Late September is a time when members of the semi-nomadic Tipi Village prepare to move their tepees from high atop the Greensprings to low-elevation land and away from winter's snows.
For the past five autumns, the group has gauged changing winds and migrating birds to tell it when to leave a patch of private land within the Cascade-Siskiyou National Monument for another private plot owned by the same family that's closer to Emigrant Lake and largely under the snow line.
"Every year when it comes to moving time, we always remember we don't have to return to the same spot," says Kayla Blanchflower, one of the village's inaugural members. "So far, though, the inspiration has been 'yes.' "
This time, the choices are up in the wind, yet in a far different manner.
The villagers face an uncertain future as they inch closer to their Oct. 1 deadline to disband their village because it's a violation of Jackson County planning codes and the land it sits on is being sold.
They can't move to their lower-elevation land because it's also for sale and faces the same code violations.
With their plan to raise $300,000 to buy the property all but dead, both short-term and long-term prospects for the villagers' future remain as murky as the fall fog that often shrouds the mountains east of Ashland.
"The land is saying you go somewhere for the winter and I accept that," Blanchflower says. "But we're not sure where we'll go this winter. Everything's up in the air."
The fate of the about 20 villagers has been in flux since summer, when the Mosby family that owns both parcels began to sell off some of its holdings east of Ashland, including the 190 acres off Soda Mountain Road where the group has spent six summers under an agreement with the Mosbys.

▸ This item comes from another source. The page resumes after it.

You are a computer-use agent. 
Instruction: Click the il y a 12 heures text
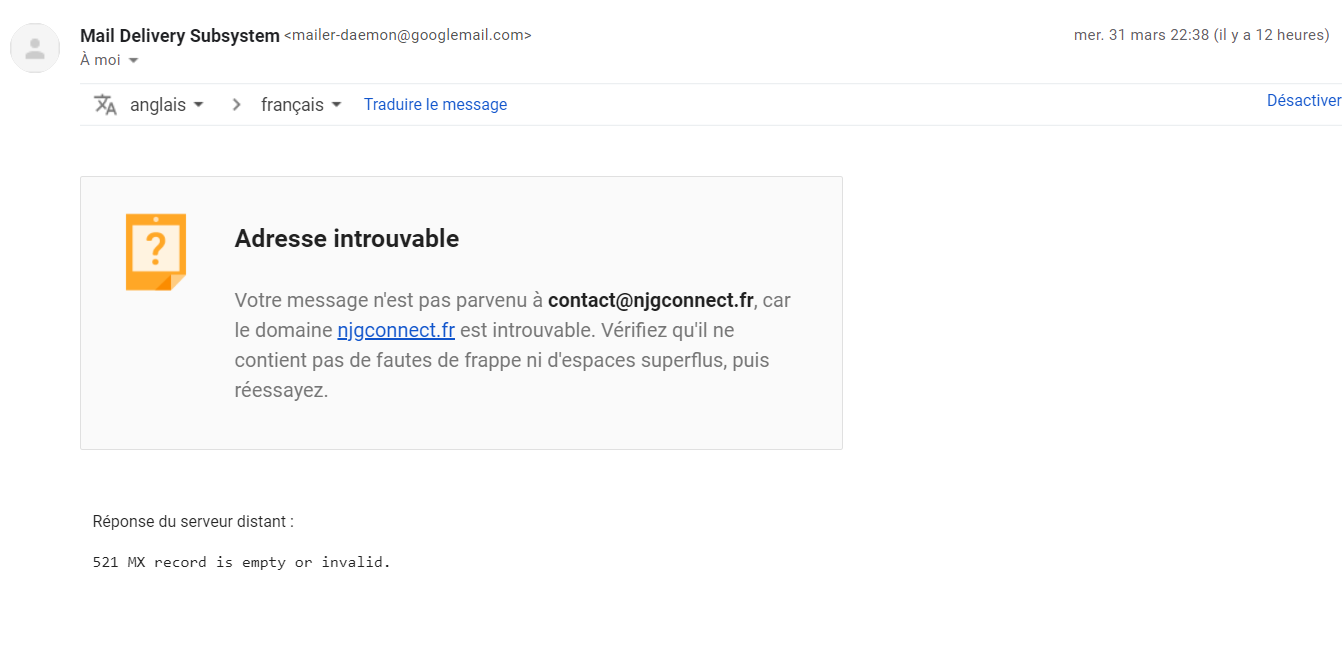pyautogui.click(x=1270, y=35)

The Mosbys gave the villagers until Oct. 1 to match the $300,000 bid they say they have received on the land.
Villagers launched a fundraising campaign to "liberate" the land by buying it and setting it in a trust.
Despite online offerings of goods and services as incentives for donations, they've raised about $4,000, Blanchflower says.
"It's been a real bummer," she says.
Compounding their woes is a recent county ruling that tepees are the equivalent of tents in county codes and cannot be lived in long-term, despite villagers' belief they've been in compliance since their village first sprouted in 2008.
Under Jackson County codes, tents or tepees are allowed as "accessories" on developed lands where services such as water and sewage are assumed to be available, says Kelly Madding, the county's development services director.
That's different than undeveloped lands like that of Tipi Village, where members drink from a stream and have a portable toilet at the sites.
With the Oct. 1 deadline closing, villagers could move onto nearby federal Bureau of Land Management lands under rules similar to hunters and others who set up short-term camps in the woods outside of improved campgrounds.
But like others, they face a 14-day camping restriction, according to BLM rules.
For the long haul, the group would like to see a way to live on private lands where the landowner can be in harmony with county rules, such as by getting their property designated as a private campground or perhaps other avenues where the tepee dwelling would align with county codes.
"Ideally, we'd like to find some private land where the owner is open to the village to come in a one-year experiment to see how it goes," Blanchflower says.
But it won't go on the Mosbys' 190-acre tract, where the villagers earlier this week had a ceremony under the harvest moon they've become accustomed to each late September.
"I'm feeling quite sad this is the last full moon on this land," Blanchflower said.